Throughout 2025, domestic demand excluding inventories made a significant contribution to growth, whereas external demand weighed negatively. The bank said the imbalance between supply and demand persisted, with the output gap hovering around neutral levels.

Chart shows sectoral contributions to Türkiye’s 2025 GDP growth. (Chart via TurkStat)
Chart shows sectoral contributions to Türkiye’s 2025 GDP growth. (Chart via TurkStat)

Energy prices pose inflation risk

Looking at regional tensions, BBVA said uncertainty surrounding the conflict in Iran posed downside risks to economic activity, trade flows and the current account balance, while also creating upside risks for inflation.

As a net energy importer, Türkiye remains sensitive to oil price movements.
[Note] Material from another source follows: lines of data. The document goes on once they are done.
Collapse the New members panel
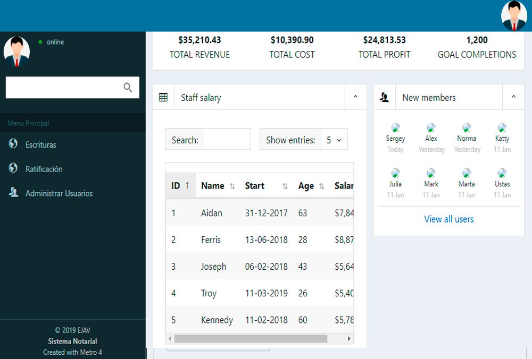Viewport: 532px width, 359px height. click(x=513, y=97)
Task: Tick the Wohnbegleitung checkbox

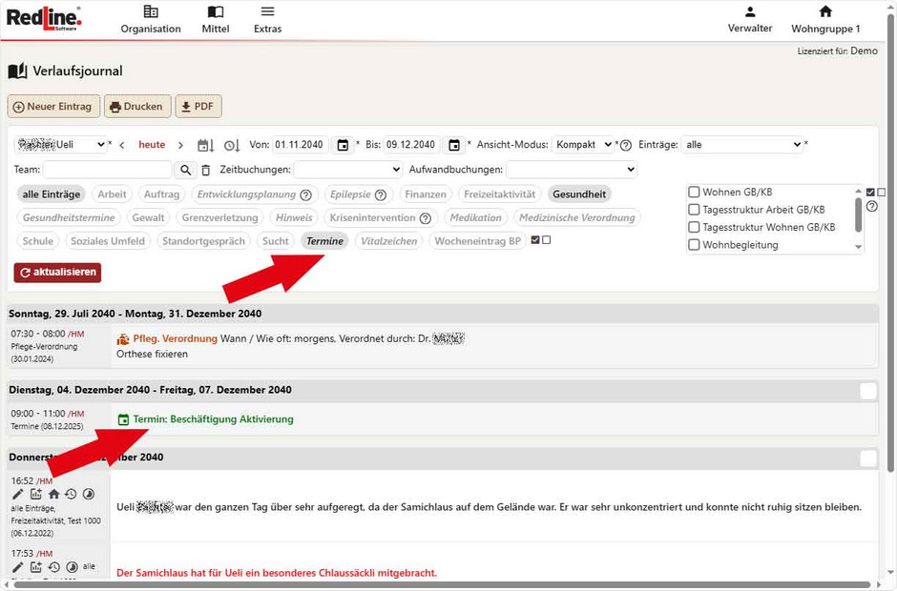Action: pos(695,245)
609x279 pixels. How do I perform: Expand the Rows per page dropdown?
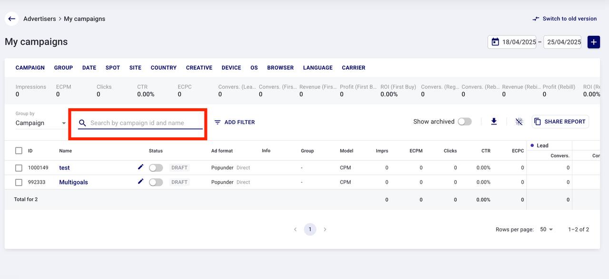(547, 229)
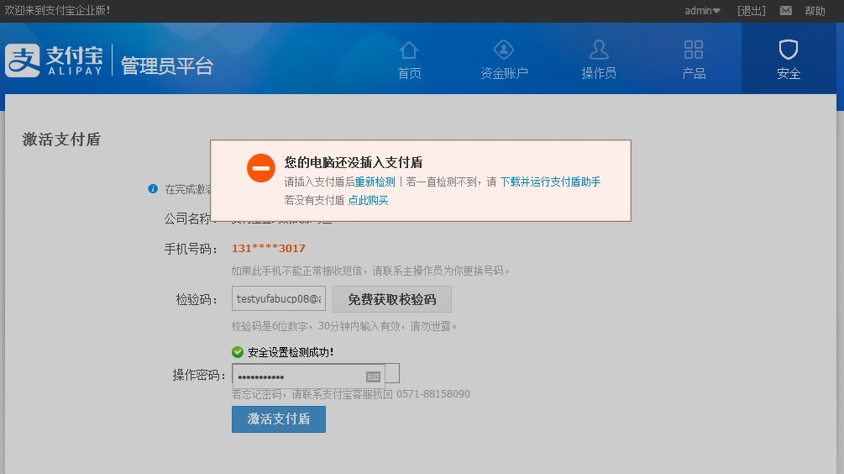Open the soft keyboard icon in password field
The height and width of the screenshot is (474, 844).
pyautogui.click(x=374, y=377)
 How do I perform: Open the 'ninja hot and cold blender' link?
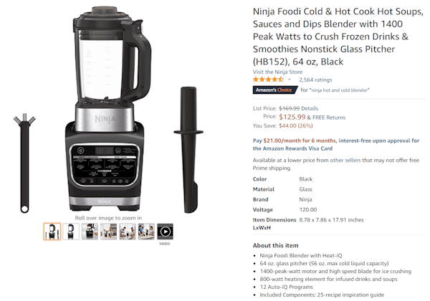(339, 90)
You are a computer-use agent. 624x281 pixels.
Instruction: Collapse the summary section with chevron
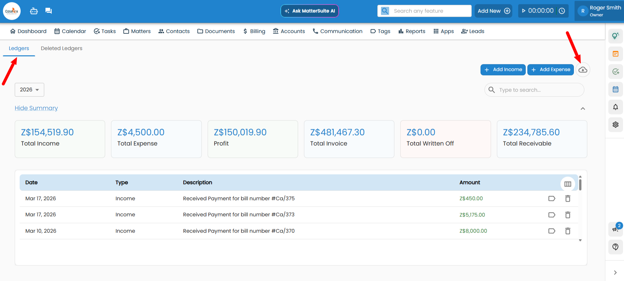(x=583, y=109)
However, the bank noted that a substantial share of energy imports is secured under medium- and long-term contracts, providing partial protection against short-term price spikes.

BBVA calculated that a permanent $10 increase in oil prices could add between 0.2 and 0.8 percentage points to annual headline inflation over a 6–12 month period, depending on exchange rate pass-through.

Temporary price spikes lasting only a few weeks would likely have limited macroeconomic impact, it said, but persistently higher oil prices would gradually feed into the import bill. The report added that unless geopolitical tensions ease significantly, the likelihood of a rate cut at the Mar. 12 Monetary Policy Committee (MPC) meeting has weakened.

If the conflict continues, policymakers could opt for tight liquidity management and macroprudential measures instead of raising rates, delaying a return to the previous easing path and keeping pressure on Turkish assets, it noted.